Now this is completely impossible for us to imagine really – but its fun to try. What’s it like? A hundred thousand angels invited to dance and feast and celebrate. Beauty and movement and laughter and joy. And at the top table, at the head of the feast, the Father, the Son and the Holy Spirit sit, celebrating together. And then imagine – lets imagine that above their heads is a banner, a huge banner with a name written on it – the name of the person in whose honour they are feasting, the name of the person whose return they are celebrating. I genuinely had tears in my eyes when the guy said this, because I’d never thought of it like this before. If you’ve repented, if you’ve heard Jesus calling you and come home, then there was a night, when there was a feast in heaven, and above the top table, where the Father and the Son and the Holy Spirit sat, there was a banner with your name on it. Your name. Imagine it.
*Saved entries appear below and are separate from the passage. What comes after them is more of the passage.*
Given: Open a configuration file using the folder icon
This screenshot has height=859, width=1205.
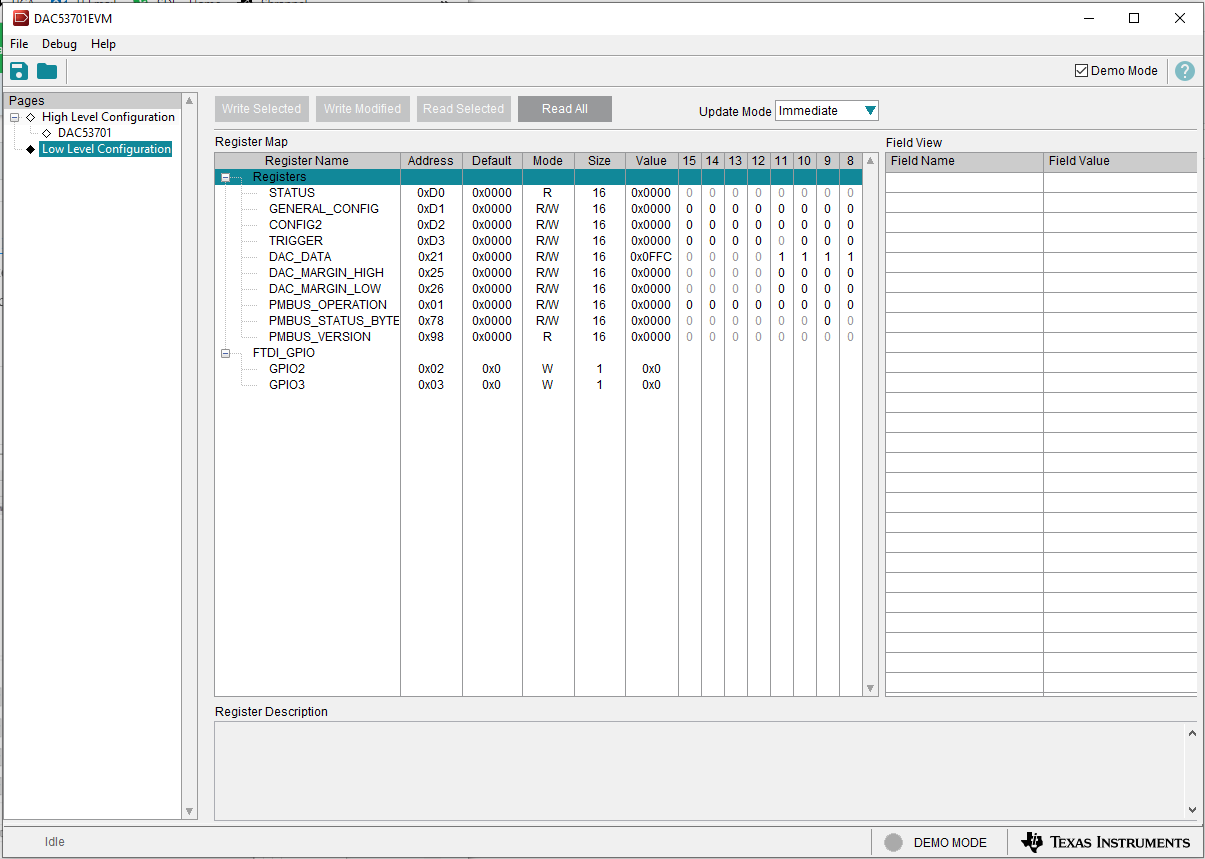Looking at the screenshot, I should [46, 71].
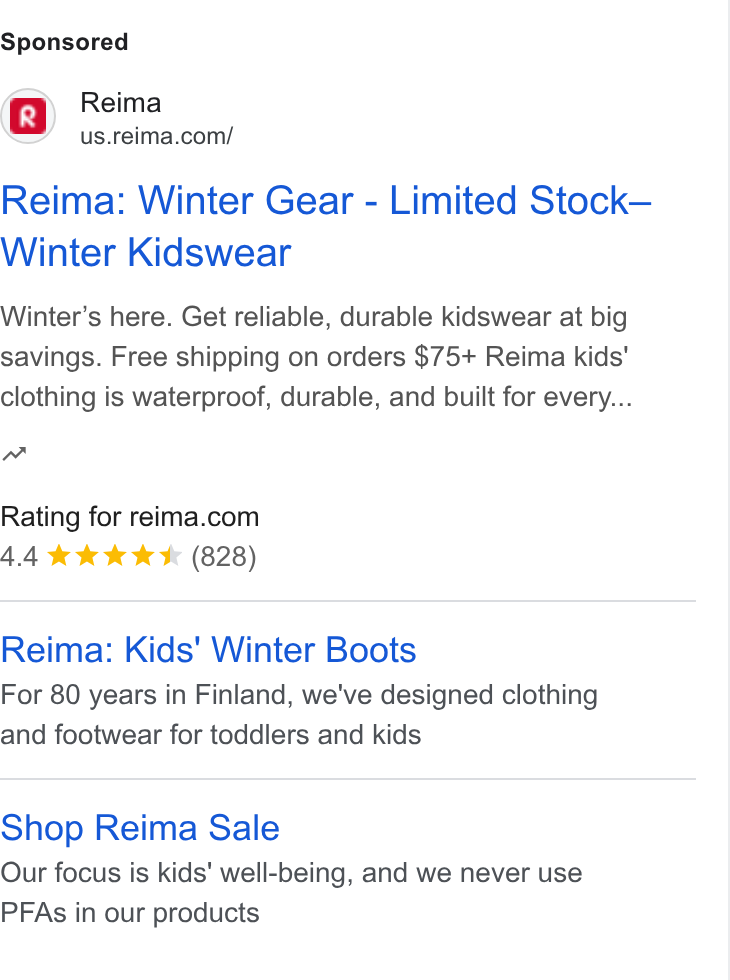Click the "For 80 years in Finland" description

[x=299, y=715]
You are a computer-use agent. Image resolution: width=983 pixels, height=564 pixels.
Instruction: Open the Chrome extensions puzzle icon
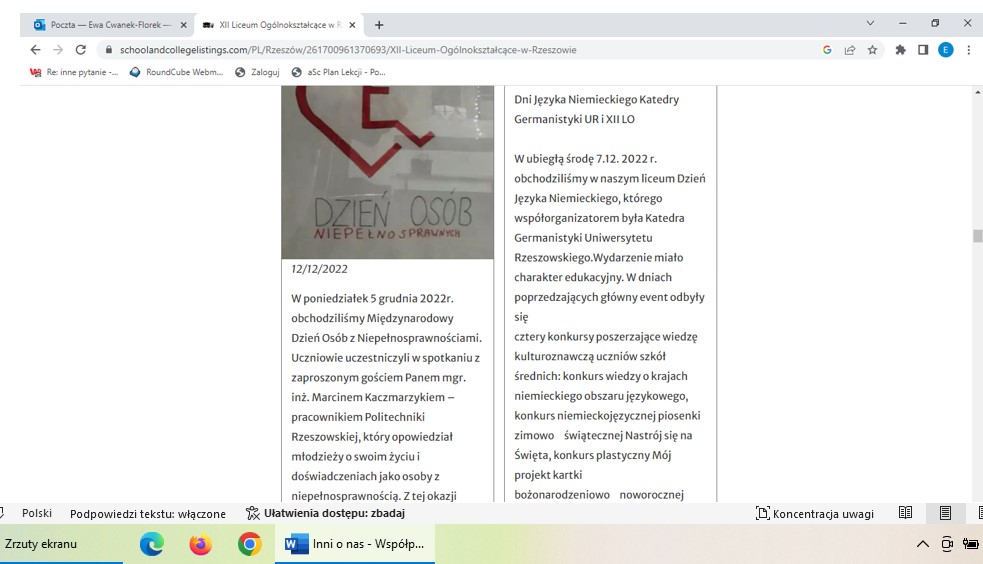(x=900, y=49)

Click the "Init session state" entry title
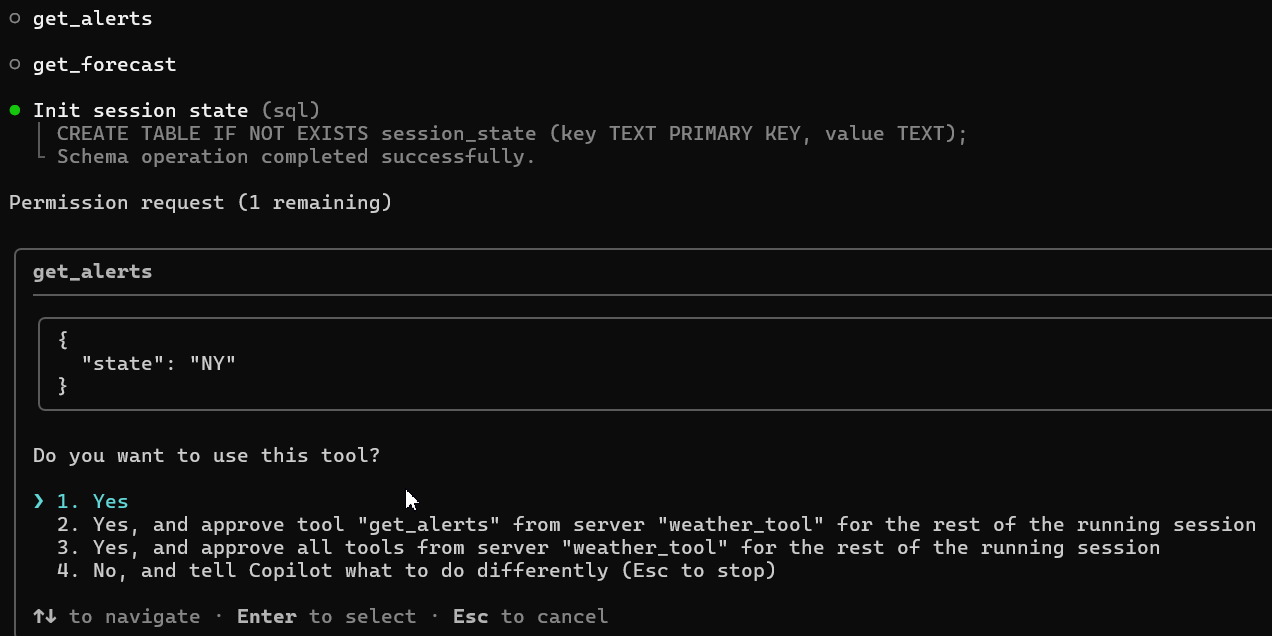[140, 110]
I don’t know about you but that thought is strange and beautiful to me. Because the assumption of our age is that the universe is fundamentally impersonal. That ultimately, s**t happens and the world doesn’t care, so we just have to laugh in its face as much as we can. We live and we die and all we can do is improvise something in the meantime that will sustain the sensation of meaning. We pitch tents on the sinking sand of the universe and call them ‘personalities’.  But I really believe – even though sometimes I forget – that the world is better than that. That to be human is not to be in denial. That behind and beneath and beyond all things is the beat of a heart that loves personally. The arms of a shepherd who carries us home close to his chest; the face of a father who knows our name, and whose pulse races when he hears it. The truth is so much better than we think it is.
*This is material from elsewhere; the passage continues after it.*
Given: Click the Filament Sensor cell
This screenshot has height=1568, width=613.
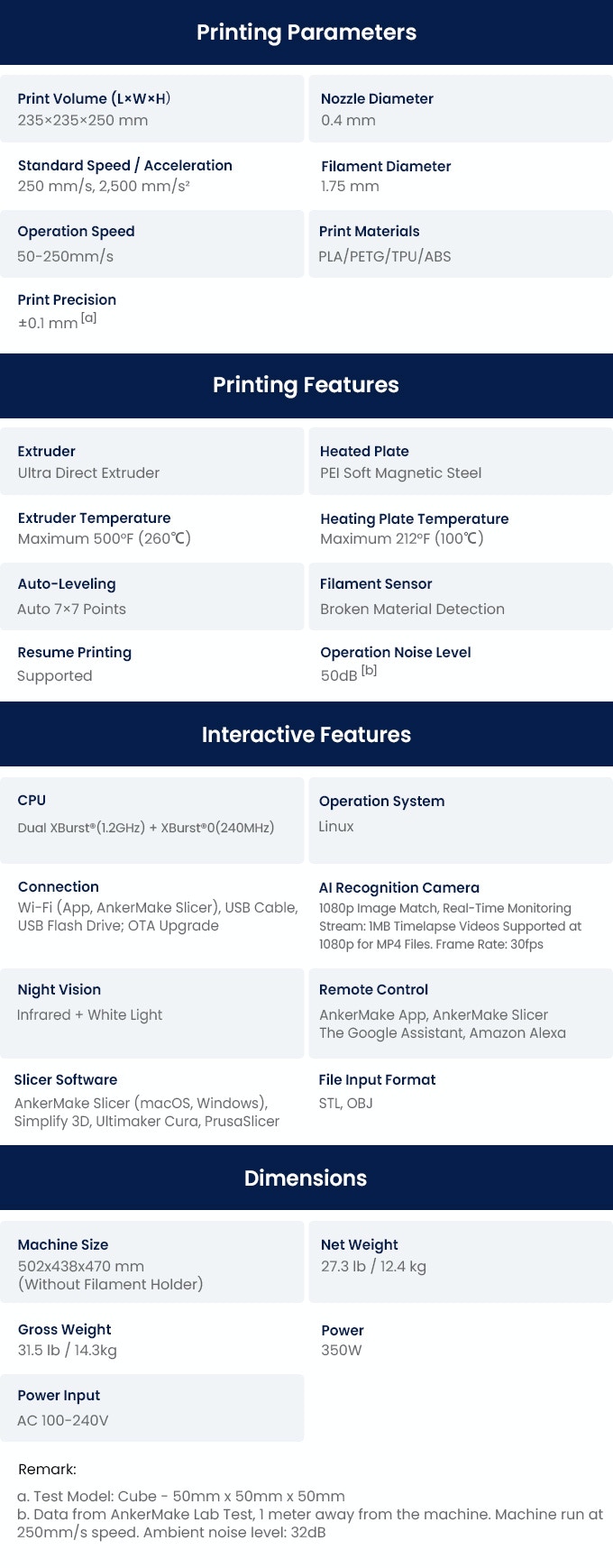Looking at the screenshot, I should [x=461, y=596].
And I know it sounds like it, but I promise you that this is not just wishful thinking: not least because in a lot of ways even though it’s better it is harder. Love is by its very nature inconvenient. But much more so it’s not wishful thinking because I came to believe it not out of wanting it to be true but because I was convinced by the evidence. I am convinced, along with many others, that the only explanation for events of which we can be certain is that Jesus of Nazareth came back from the dead. A guy called Frank Morison set out to write a book explaining the true events that led to the obvious misunderstanding of the early Christians’ that Jesus had been resurrected. He looked into the history, the evidence, all the different explanations for what happened. The book he wrote is called Who Moved the Stone and its thesis is this: there is no other explanation. Morison argues that Jesus must have been resurrected and explains that he has become a Christian. If anyone wants to read the book just drop me a message and I will very happily buy it for you as a gift for summer reading. Because I am sure that the world is better than we think. That there is a God, and he loves you intensely. That he is the source of everything we truly need and he longs to give it to us. I think that something in us knows that right at the bottom of it, life is meaningful, and it is personal. And I honestly think that we’re right.